## Tarefas
**1.** Reproduza fielmente o trecho do artigo sobre a tática defensiva de Lula que abre com as palavras contendo "Forças Armadas, ocasionalmente" e fecha com "crise política irreversível.".
**2.** Prossiga com o artigo sobre a tática defensiva de Lula, escrevendo a partir da última frase apresentada.

## Documento
Xadrez do arcabouço e o nó da tática defensiva de
Lula
Tem-se uma correlação de forças desfavorável. Que
estratégia adotará? Nunca a habilidade política de Lula será colocada tanto à
prova.
Luís Nassif/Jornal GGN
Peça 1 – o cenário
político
O primeiro passo do estrategista é analisar o cenário
político.
Vulnerabilidades
1.
Congresso, dominado pelo Centrão e direita.
2.
Mercado, com ampla influência na mídia.
3.
Forças Armadas, ocasionalmente legalistas, mas nem tanto.
Trunfo
Popularidade –> Bem estar –> Economia
Ou seja, a única arma para enfrentar essa soma de
vulnerabilidades é reforçar a popularidade. Só que ela depende do bem
estar geral – consumidores e empresas – que depende da melhora da economia. E
tem-se um tempo político pela frente que, se não for bem administrado, tornará
a crise política irreversível.
Economia
Por sua vez, a economia depende do entrelaçamento de uma série de fatores: investimentos público, privado e externo, fortalecimento do mercado de consumo etc.
O fator juros
Em todos esses elementos, entra o fator Selic-taxa de juros.
Vamos remontar o quadro acima com os fatores diretamente
afetados pela Selic.
Por exemplo, o Estado disponibiliza investimentos para o setor
privado, como uma obra de engenharia. Só que a empresa precisará de capital de
giro para construir a obra e, depois, receber o pagamento. E a taxa de juros é
essencial para viabilizar o investimento.

## Informações fornecidas
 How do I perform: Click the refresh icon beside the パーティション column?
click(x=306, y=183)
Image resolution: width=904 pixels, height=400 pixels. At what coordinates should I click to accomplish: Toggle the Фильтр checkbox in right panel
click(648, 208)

==

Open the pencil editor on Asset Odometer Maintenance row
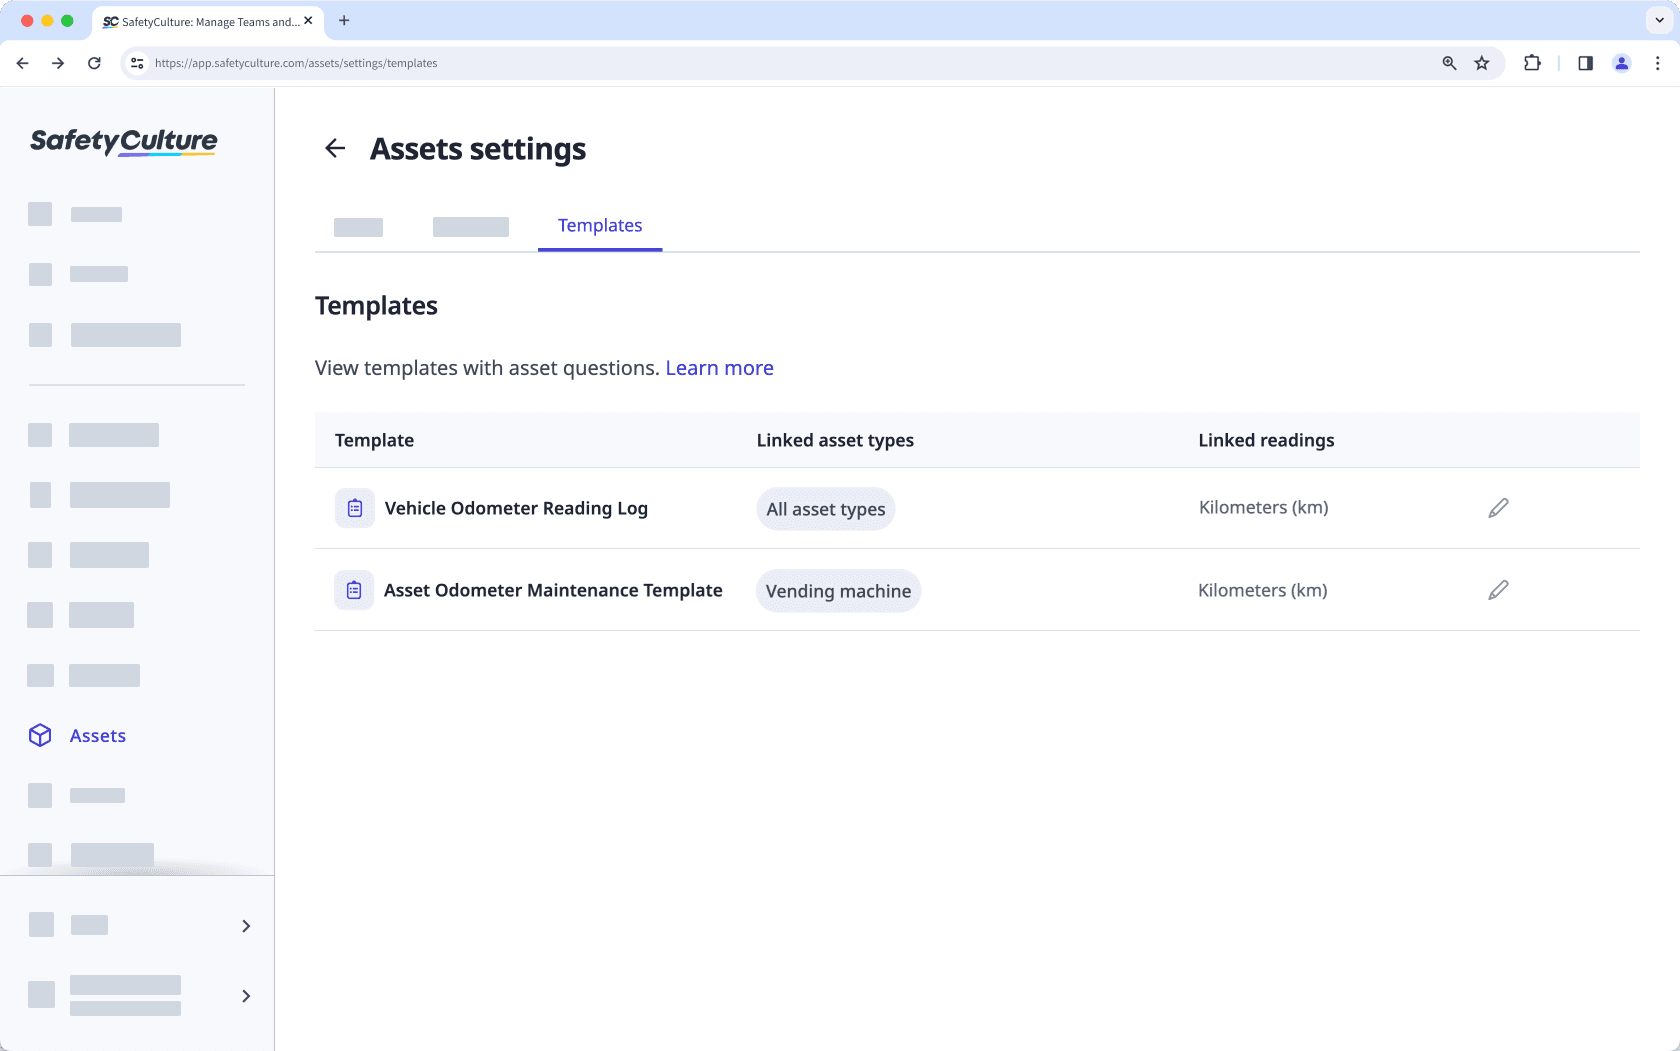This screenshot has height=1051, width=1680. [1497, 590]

* * *

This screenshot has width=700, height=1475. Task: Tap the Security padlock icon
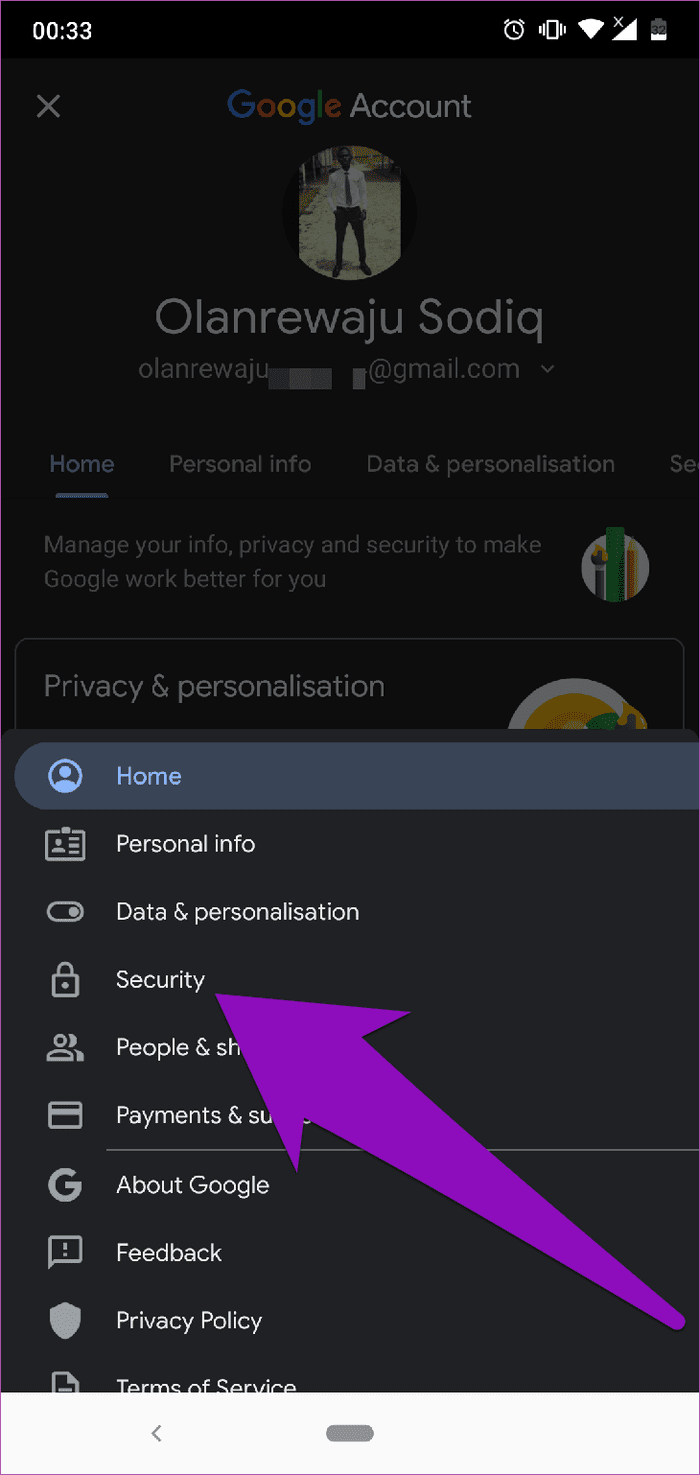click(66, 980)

## Respostas do exercício
**1.**
Forças Armadas, ocasionalmente legalistas, mas nem tanto.
Trunfo
Popularidade –> Bem estar –> Economia
Ou seja, a única arma para enfrentar essa soma de
vulnerabilidades é reforçar a popularidade. Só que ela depende do bem
estar geral – consumidores e empresas – que depende da melhora da economia. E
tem-se um tempo político pela frente que, se não for bem administrado, tornará
a crise política irreversível.

**2.**
No caso do
investimento privado, a taxa de juros inviabiliza a tomada de dinheiro e o
mercado de consumo. No caso do investimento externo, influencia diretamente a
relação dívida/PIB.
Ou seja, sem a redução da Selic, não se tem recuperação da economia, não aumenta o bem estar do país e não permite a Lula fortalecer a popularidade para enfrentar as vulnerabilidades e as próximas eleições.
Peça 2 – a estratégia Haddad
A estratégia montada pelo Ministro da Fazenda, Fernando Haddad,
consiste nos seguintes pontos.
1.
Não mexer com nenhum dos dogmas do mercado, a começar pela
independência absoluta do Banco Central.
2.
Dentro das regras do mercado, apresentar uma alternativa à Lei
do Teto, o arcabouço fiscal.
3.
Com base no arcabouço, tirar o último álibi do Banco Central
para não reduzir a taxa Selic.
4.
Sem esse álibi, aumentariam as pressões do setor privado e
político sobre o BC, forçando-o a reduzir a Selic.
5.
Reduzindo a Selic, a economia começaria a respirar, permitindo a
Lula recuperar popularidade e incrementar as políticas de inclusão.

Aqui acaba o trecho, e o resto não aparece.